American Journalism Review
April 30, 2013

http://www.ajr.org/article.asp?rel=ajrshepardoct98a.html

W HAT FINALLY RAN IN THE INQUIRER on April 14, 1997, after about eight months of reporting, was a relatively short story (167 lines) by Cipriano on the bottom of the Metro section front. The headline and deck: ``Archdiocese's Center Gets Little Use. More Than $500,000 Went into `Multimedia' Project. Its Envisioned Function Wasn't Fully Realized."

The article zeroed in on the actual cost of the $500,000 ``multimedia conference center" built in 1991 and 1992 on the 12th floor. But there was no mention of parish closings. It also reported that the cardinal had bypassed established review processes for large spending and some work had been carried out without required permits. Rossi says failure to get the permits was due to ``honest mistakes."

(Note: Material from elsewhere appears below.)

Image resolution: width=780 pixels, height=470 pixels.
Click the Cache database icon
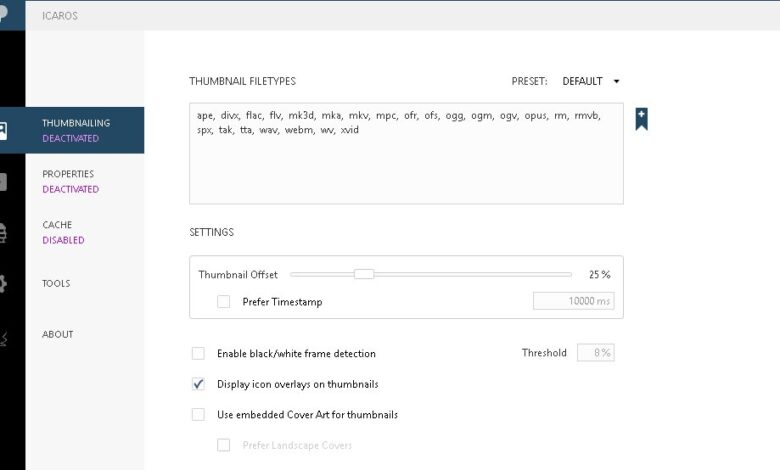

The story infuriated the archdiocese. Bevilacqua denounced it as ``fallacious" in a church bulletin mailed to every member, and an official wrote a letter to the editor, saying the story contained ``numerous inaccuracies and distortions." The letter was sent, according to Neumann's memo, with the proviso that it be printed in its entirety or not at all.

Neumann wrote a strong rebuttal to then-Editor King, suggesting the archdiocese was trying to ``once again bully the Inquirer" and that the paper shouldn't print the entire letter. ``The primary point of the letter is false," Neumann wrote. ``The letter says the archdiocese did not spend $500,000 on the multimedia center. In fact...Brother Joseph [of the archdiocese] confirmed that in a meeting with Ralph Cipriano and two Inquirer editors.... In addition, the former archdiocese building supervisor, Bill Scarborough, said on the record that the actual cost, with overruns, was $575,000."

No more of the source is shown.